Transcripts Show Fed Scrambled to Launch Rescue Programs in 2009
Janet Yellen emerged in the Federal Reserve's 2009 transcripts as a prescient forecaster of the dim outlook for the U.S. economy following the 2007-09 recession and financial crisis.
The Federal Reserve on Thursday released transcripts of its policy meetings, documenting fully for the first time its internal debates at turning points in the aftermath of the financial crisis that nearly wrecked the U.S. economy.
"The economic and financial news has been grim," Ms. Yellen said at a crucial March 2009 policy meeting when the Fed ramped up rescue programs. "Things are now so bad that I actually open [Fed's staff] economic projections with greater trepidation than my 401(k)."
Ms. Yellen, who was then President of the Federal Reserve Bank of San Francisco and went on to become Fed chairwoman in 2014, offered at the March 2009 policy meeting a dire analysis of the longer-run economic outlook--a view that proved correct on several fronts.
"Some more-optimistic forecasters have argued that we're likely to see a rapid 'V-shaped' recovery similar to the ones that followed several past severe postwar recessions," she said. "But my fear is that we may not even get a modest U-shaped recovery, much less a V-shaped one."
She gave three reasons: Weak foreign economies, the limits of Fed policies to stir economic growth and highly indebted households.
The recovery did prove to be shallower than other post-World War II recoveries, and Ms. Yellen continued to press her concerns at Fed policy meetings and in the public for much of the rest of the year. The concerns also animated her support for Fed easy money policies aimed at boosting economic growth.
In April, she argued the economic outlook was "fraught with peril."
"The unemployment rate currently is nine-and-a-half percent, and this figure is likely to rise further. Moreover, even after the economy begins to grow, it could still take several years to return to full employment," Ms. Yellen said in a public speech in July 2009.
The Wall Street Journal has documented that Ms. Yellen correctly foresaw a weak recovery at the early stages, a forecast that led her to call for aggressive easy-money policies through much of the aftermath of the crisis.
Still, even she under-estimated how long it would take for the economy--and monetary policy--to get back to normal.
At one point in that March meeting, Ms. Yellen said the Fed might be raising short-term interest rates by 2012. Rates today remain near zero, where the Fed put them in December 2008. Ms. Yellen is leading efforts to begin raising them later this year.

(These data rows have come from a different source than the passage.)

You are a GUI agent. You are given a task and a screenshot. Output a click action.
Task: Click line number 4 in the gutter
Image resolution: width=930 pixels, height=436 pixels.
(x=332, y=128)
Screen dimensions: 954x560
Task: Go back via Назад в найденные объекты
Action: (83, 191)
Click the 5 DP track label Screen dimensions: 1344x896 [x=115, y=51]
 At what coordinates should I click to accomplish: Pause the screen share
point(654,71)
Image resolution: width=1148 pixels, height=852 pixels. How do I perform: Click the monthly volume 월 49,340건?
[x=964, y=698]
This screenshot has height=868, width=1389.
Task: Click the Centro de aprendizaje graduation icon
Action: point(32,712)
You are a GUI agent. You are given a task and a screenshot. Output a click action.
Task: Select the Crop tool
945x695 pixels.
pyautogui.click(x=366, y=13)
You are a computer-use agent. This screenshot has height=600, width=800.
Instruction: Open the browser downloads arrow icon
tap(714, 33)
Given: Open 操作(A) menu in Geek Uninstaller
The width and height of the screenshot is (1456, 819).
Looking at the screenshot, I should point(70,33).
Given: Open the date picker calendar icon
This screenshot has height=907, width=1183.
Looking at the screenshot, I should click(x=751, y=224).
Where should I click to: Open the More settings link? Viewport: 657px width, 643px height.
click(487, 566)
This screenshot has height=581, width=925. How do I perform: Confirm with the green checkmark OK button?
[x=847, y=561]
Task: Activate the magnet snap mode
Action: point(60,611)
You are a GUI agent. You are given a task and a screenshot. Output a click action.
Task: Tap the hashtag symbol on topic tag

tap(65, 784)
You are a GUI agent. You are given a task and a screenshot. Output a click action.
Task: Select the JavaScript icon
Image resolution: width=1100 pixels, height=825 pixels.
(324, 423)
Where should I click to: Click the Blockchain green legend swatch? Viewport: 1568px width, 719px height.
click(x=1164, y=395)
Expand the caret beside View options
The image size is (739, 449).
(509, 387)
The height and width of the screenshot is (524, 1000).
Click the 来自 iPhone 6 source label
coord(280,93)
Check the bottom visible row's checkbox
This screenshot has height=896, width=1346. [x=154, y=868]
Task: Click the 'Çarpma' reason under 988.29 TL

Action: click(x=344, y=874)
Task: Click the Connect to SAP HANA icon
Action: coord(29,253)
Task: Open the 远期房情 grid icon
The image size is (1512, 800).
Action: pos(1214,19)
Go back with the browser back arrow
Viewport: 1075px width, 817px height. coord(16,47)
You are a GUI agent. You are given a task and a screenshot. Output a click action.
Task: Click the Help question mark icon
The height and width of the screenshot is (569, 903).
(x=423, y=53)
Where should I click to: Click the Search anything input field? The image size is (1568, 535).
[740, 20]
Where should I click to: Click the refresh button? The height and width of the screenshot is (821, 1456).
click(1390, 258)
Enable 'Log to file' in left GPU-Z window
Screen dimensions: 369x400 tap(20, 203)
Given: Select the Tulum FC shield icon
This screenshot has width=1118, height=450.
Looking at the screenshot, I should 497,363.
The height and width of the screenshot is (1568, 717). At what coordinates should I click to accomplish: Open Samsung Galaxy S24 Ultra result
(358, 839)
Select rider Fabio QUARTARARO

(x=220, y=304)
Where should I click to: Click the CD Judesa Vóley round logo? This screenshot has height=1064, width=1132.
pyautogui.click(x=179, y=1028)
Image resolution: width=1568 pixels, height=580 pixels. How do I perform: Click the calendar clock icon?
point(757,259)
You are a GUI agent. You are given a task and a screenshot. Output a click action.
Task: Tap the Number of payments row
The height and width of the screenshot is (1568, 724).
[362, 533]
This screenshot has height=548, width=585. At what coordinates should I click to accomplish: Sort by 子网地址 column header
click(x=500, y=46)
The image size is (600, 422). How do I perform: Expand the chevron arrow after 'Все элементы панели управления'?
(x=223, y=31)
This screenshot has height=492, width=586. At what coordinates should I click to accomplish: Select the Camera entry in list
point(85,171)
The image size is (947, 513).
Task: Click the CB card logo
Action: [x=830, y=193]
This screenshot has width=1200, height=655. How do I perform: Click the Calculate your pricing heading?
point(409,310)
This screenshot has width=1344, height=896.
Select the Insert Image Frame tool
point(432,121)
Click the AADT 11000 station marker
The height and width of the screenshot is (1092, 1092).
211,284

The transcripts posted on the Fed's website also shed light on how former Fed Chairman Ben Bernanke handled key decisions, including a controversial move that March to ramp up a bond-buying program known as "quantitative easing" that came to be one of central bank's signature responses to the crisis.
Central bank officials began 2009 in a panic, scrambling to rescue banks and launch rescue programs as financial markets and stock prices tumbled. By year-end, Mr. Bernanke had been nominated for another four-year term as Fed leader and named Time Magazine's "person of the year" with an economic recovery appearing to be in hand.
The National Bureau of Economic Research eventually pegged the end of the recession in June 2009. The national unemployment rate hit a peak of 10% in October 2009, then began to slowly decline. And the Dow Jones Industrial Average bottomed out in March 2009.
The latest transcripts cover the 11 meetings--eight scheduled and three unscheduled--in 2009 of the Fed's policy making Federal Open Market Committee. The group releases a statement shortly after each meeting announcing its policy decision, and three weeks later releases minutes summarizing the meetings without identifying individuals by name or quoting them. The Fed releases the FOMC transcripts five years after the meetings, revealing for the first time exactly what individual Fed officials said as they debated policy.
Participating in the meeting are members of the Fed's seven-member Washington-based board of governors, presidents of the 12 regional reserve banks and senior central-bank staff.
This year's release comes at potential inflection point for the central bank as lawmakers consider a host of proposals that would subject the Fed to additional congressional scrutiny or restructure it. The new documents could shed new light on who was wrong and who was right inside the central bank as it tried to find a way out of crisis. That in turn could shape proposals on how Congress might want to change it.